— Directions —
Give the material from the line containing "Given: Select the" down through the line containing "Looking at the screenshot, I should 8,50." as a two-column CSV with the columns instruction and location. Put each text and its answer in one row, each in a quoted field with line breaks turned into spaces, and leave the pictures out.

— Data for the task —
........
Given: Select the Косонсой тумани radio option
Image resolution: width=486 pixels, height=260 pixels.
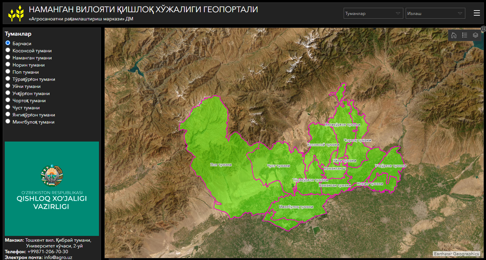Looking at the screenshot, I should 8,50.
........
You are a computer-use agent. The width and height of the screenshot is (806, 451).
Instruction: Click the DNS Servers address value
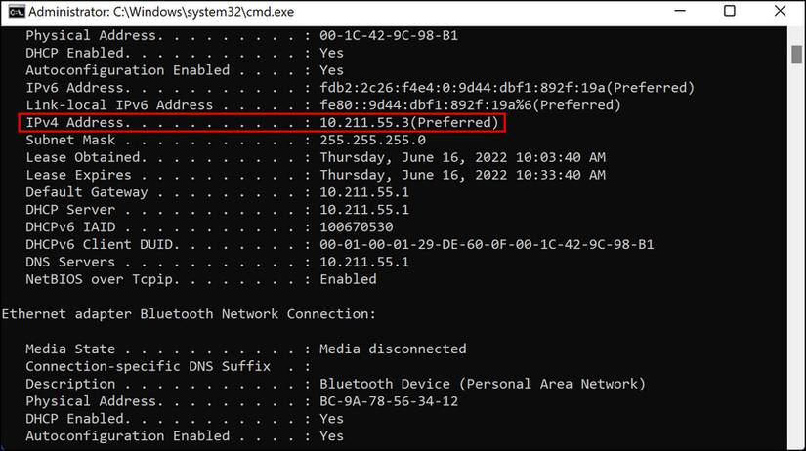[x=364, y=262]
........
— Final answer —
instruction,location
"Given: Select the Косонсой тумани radio option Image resolution: width=486 pixels, height=260 pixels.","Looking at the screenshot, I should 8,50."